In the afternoon there was a graduation for the Episcopal Vocational School in Cap. The school has been around for maybe 30years and has about 1,000 students, studying everything from accounting to auto mechanics. This particular graduation was just for the students who had studied accounting. My travelling cohorts and I were given seats in the front of the ceremony as special quests…we even got boutonnieres to wear. It was a little awkward and the ceremony was a little long but at the end when the new graduates sang Michael Jackson’s “We are the World” and I could not have been happier

The next day we visited the L’Eglise Saint Esprit School. It was an incredible school; it was clean and seemed like a very happy learning environment. It was surprising to learn that the entire school had been constructed without the help of outside partners. It had been paid for entirely by the community. And just trust me when I tell you how rare I think that can be here.
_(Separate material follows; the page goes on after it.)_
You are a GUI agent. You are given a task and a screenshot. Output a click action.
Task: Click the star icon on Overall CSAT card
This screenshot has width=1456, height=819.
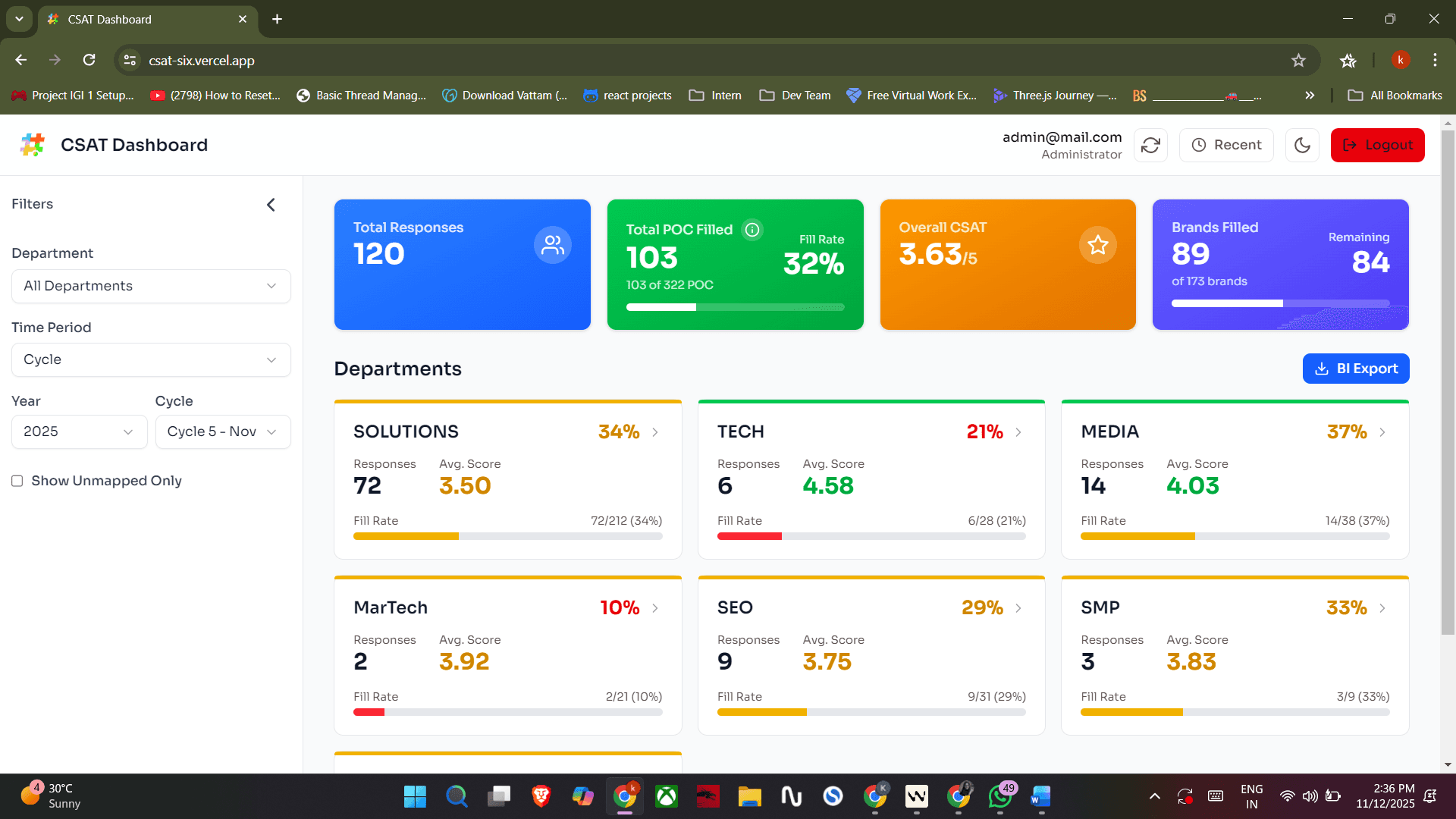pyautogui.click(x=1097, y=245)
I think it would be exciting to see what this parish and its priest could do if it were given a little outside assistance since they have already been able to do so much on their own.
In Cap I was also able to see my first Bat...one night I was out late on the balcony and had started to fall asleep when it swooped past my head...I yelled screaming into my room and of course the bat followed...but then left. Also, Cap taught me to always bring a mosquito net.

Overall the “Pilgrimage” as we called it gave me a great opportunity to see a lot of Haiti and I feel like now I am starting to get a better sense of the country and the work of the Episcopal Church here.